Introduction
The development of oocyte vitrification, with success rates now similar
to fresh cycles,1 has enabled the opportunity to
electively cryopreserve oocytes prior to the physiological decline in
oocyte quality and quantity. Referred to herein as social egg freezing
(SEF), it negates the age-associated deterioration in reproductive
potential, but remains a controversial option owing to the multitude of
ethical, legal, economic and obstetric related issues that it
provokes.2 Whilst some have little alternative option,
such as single women approaching their late-thirties who desire
biologically related children,3 other indications
include delaying childbearing for furthering education or to focus on
career.4
Despite the theoretical benefit of preserving reproductive potential
through SEF, it does not guarantee against involuntary
childlessness.5 Following SEF, if women return to use
their cryopreserved oocytes; risk of loss during thawing or following
unsuccessful embryo transfer may result in potential exhaustion of
cryopreserved oocytes prior to achieving livebirth. Replenishment may
subsequently be difficult in the same woman at a later age owing to the
inevitable physiological depletion in ovarian
reserve.6 Therefore, at the time of SEF, it is
important to maximise the number of oocytes retrieved for
cryopreservation to improve the probability of a successful
livebirth.7
Various characteristics are associated with oocyte yield such as age at
time of oocyte retrieval.8 This encapsulates the very
principle of SEF, and directly relates to the progressive depletion in
primordial follicles and reduced neuroendocrine response to ovarian
stimulation.
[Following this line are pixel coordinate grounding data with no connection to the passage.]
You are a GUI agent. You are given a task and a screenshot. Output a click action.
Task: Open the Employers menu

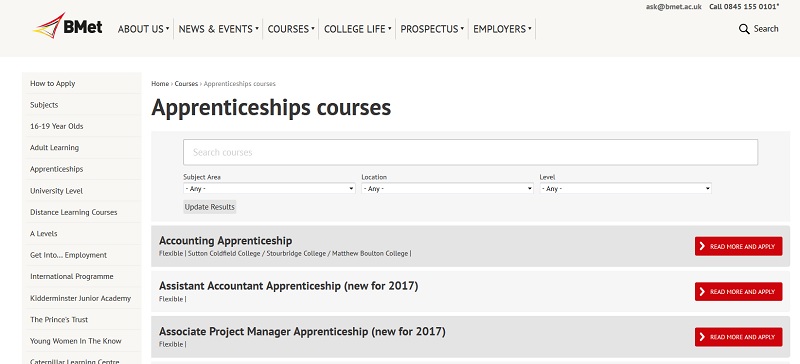tap(502, 29)
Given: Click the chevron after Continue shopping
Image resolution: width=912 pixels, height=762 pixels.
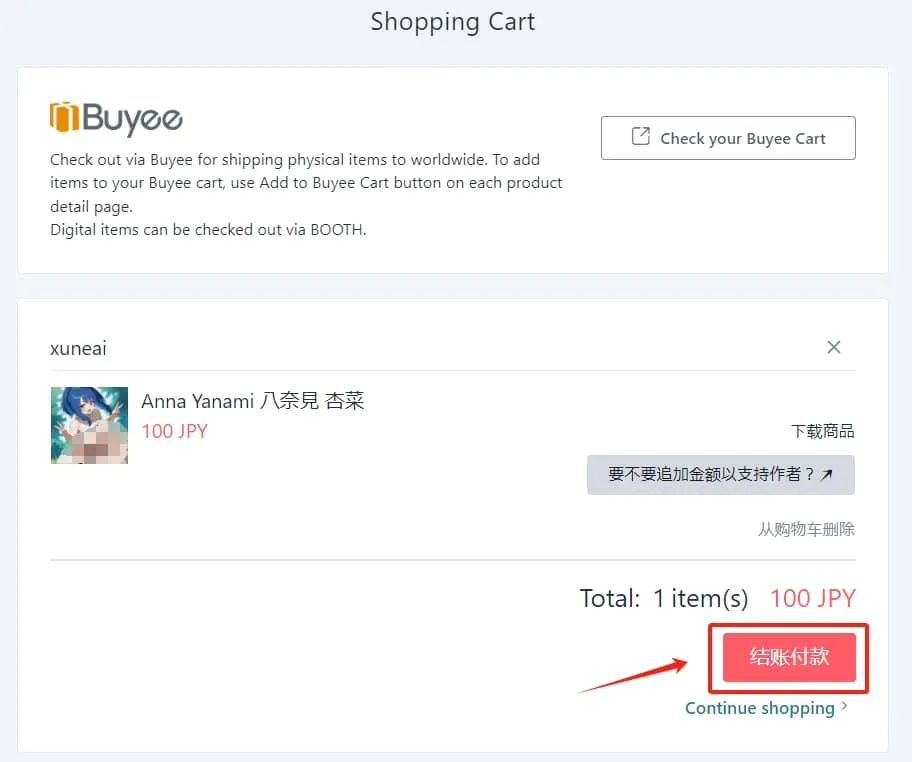Looking at the screenshot, I should click(x=845, y=707).
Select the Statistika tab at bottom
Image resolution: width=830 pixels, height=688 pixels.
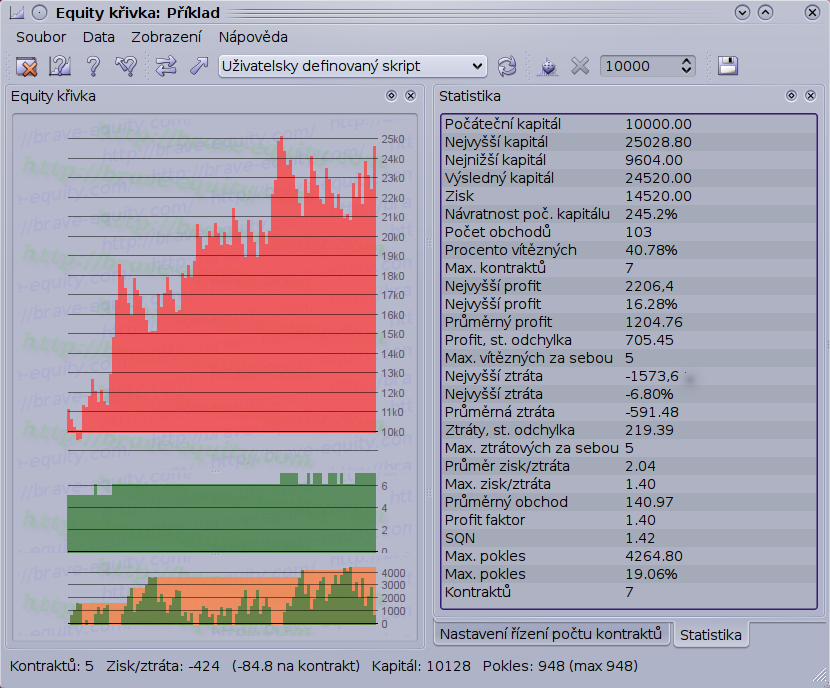(x=710, y=635)
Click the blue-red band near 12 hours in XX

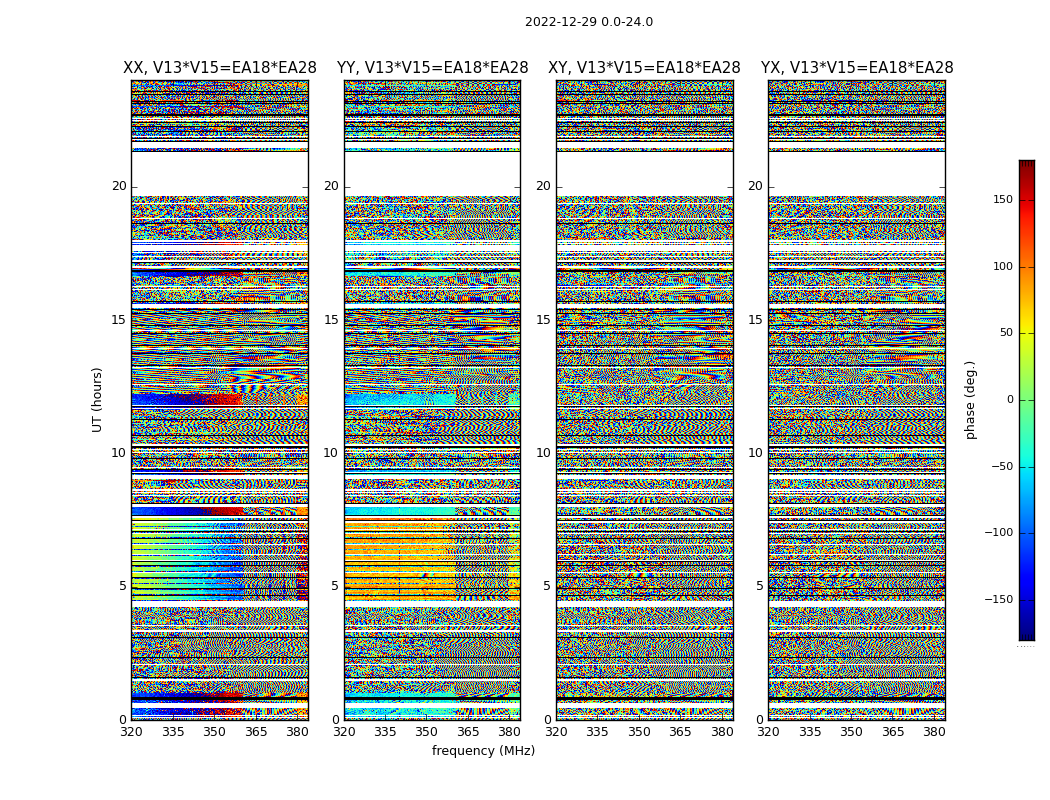click(x=187, y=400)
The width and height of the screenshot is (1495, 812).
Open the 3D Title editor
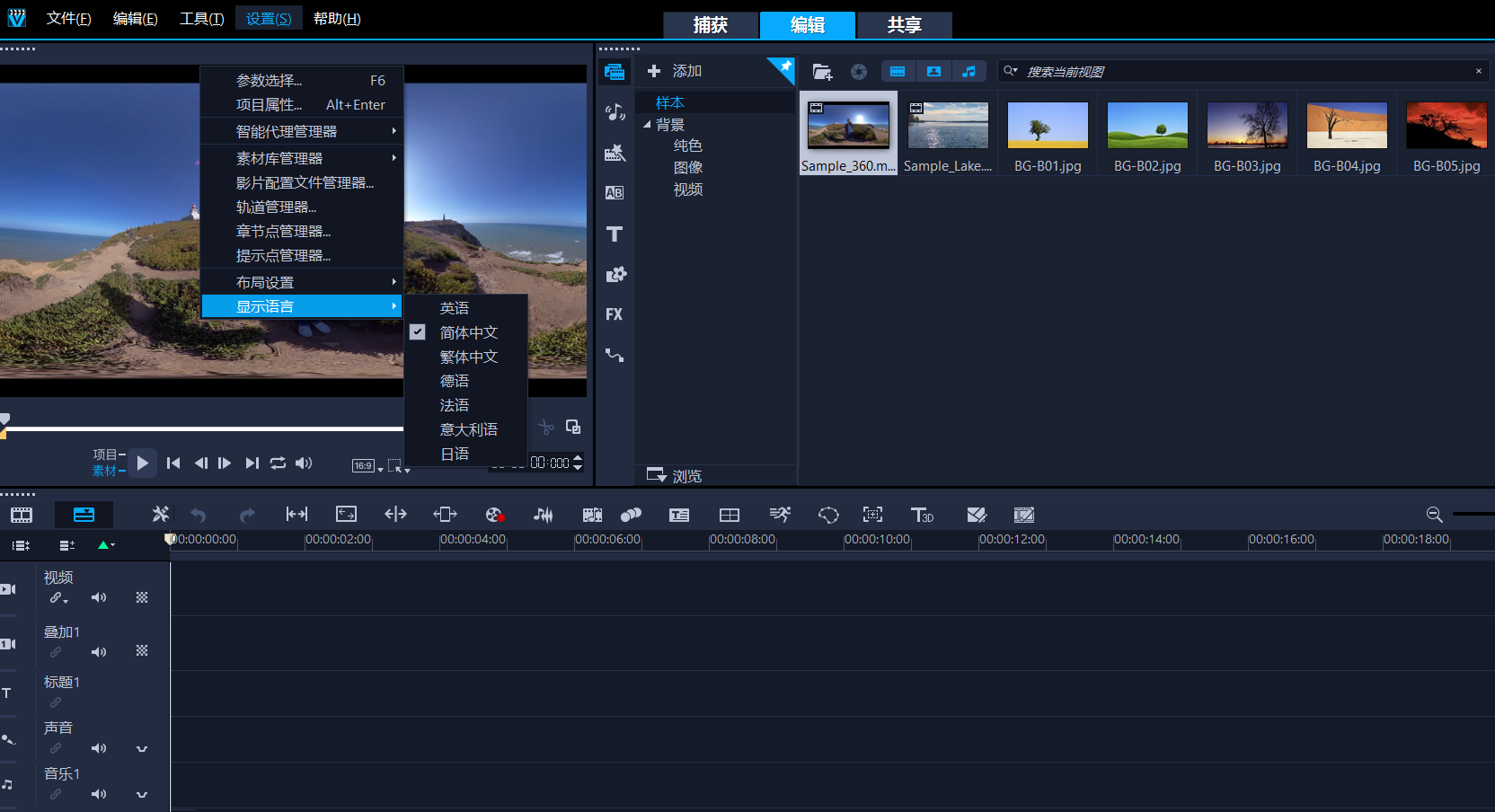pyautogui.click(x=922, y=515)
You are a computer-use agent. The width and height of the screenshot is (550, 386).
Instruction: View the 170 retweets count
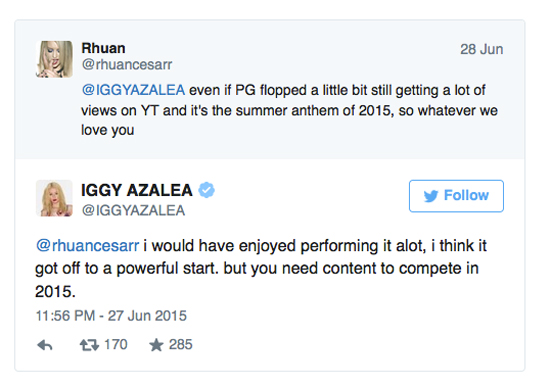pyautogui.click(x=116, y=345)
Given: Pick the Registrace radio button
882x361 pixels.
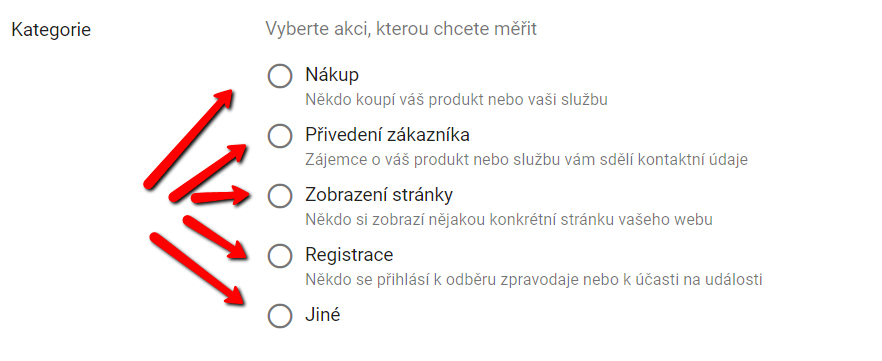Looking at the screenshot, I should click(280, 256).
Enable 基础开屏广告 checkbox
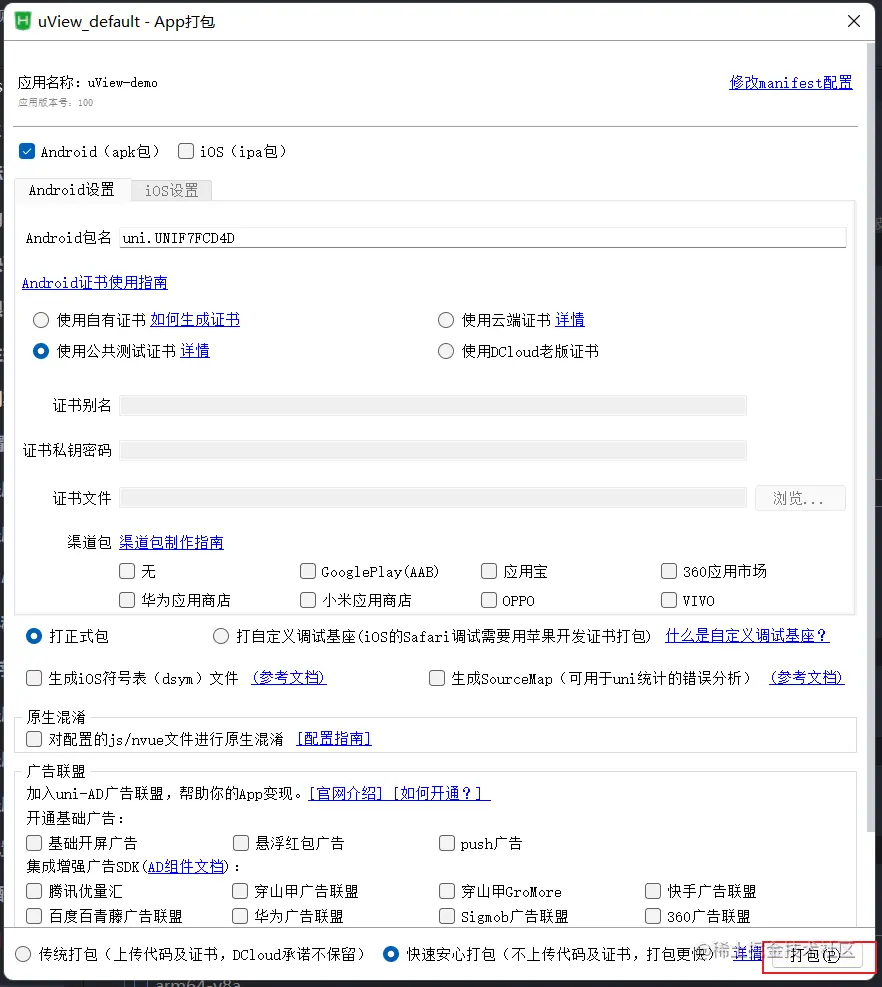882x987 pixels. (x=33, y=843)
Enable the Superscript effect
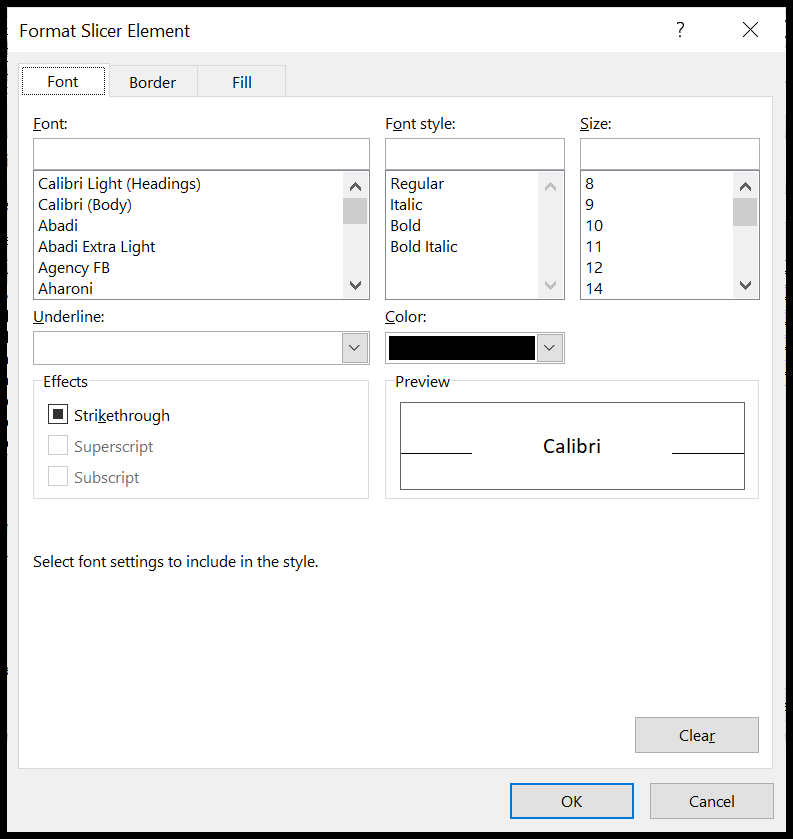Screen dimensions: 793x839 (x=57, y=446)
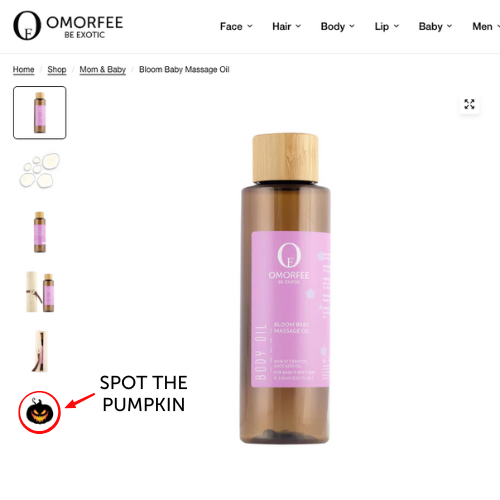This screenshot has height=500, width=500.
Task: Open the fullscreen image expand icon
Action: (x=469, y=104)
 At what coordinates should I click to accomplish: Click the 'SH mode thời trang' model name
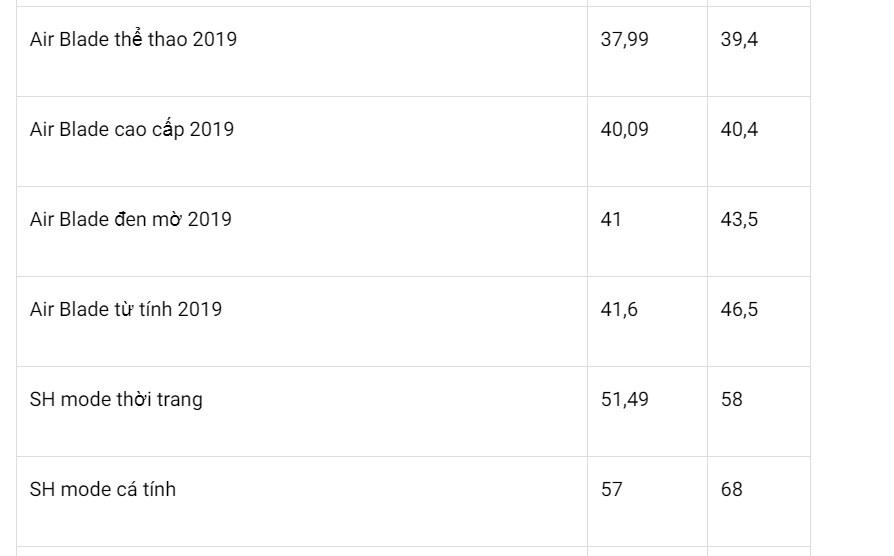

This clinically manifests with poorer oocyte quantity and
quality, as demonstrated by multivariate analysis to control for other
confounding variables.9 Contrarily, increased BMI is
associated with reduction in yield.10
The most accurate markers of ovarian reserve considered for prediction
of oocyte yield following controlled ovarian stimulation are antral
follicle count (AFC) and anti-Mullerian hormone
(AMH).11 Endocrine markers including Oestradiol (E2),
a measure of granulosa cell function has also been
used.12 Elevated levels of follicle stimulating
hormone (FSH) on day 2-3 of a cycle is associated with a significant
reduction in yield, when compared to women with lower FSH of the same
age.13 Radiologically, a follicular volume between
13-23mm/1-6mL at the time of ovulation trigger is also associated with
optimal oocyte yields.14
The aim of this study was to assess the relationship between oocyte
yield with clinical, biochemical and radiological markers including age,
BMI, AMH, AFC, E2 and total number of follicles ≥12mm at trigger. A
secondary aim was to report the reproductive outcomes following SEF in
one of the largest reported cohorts in the UK so far.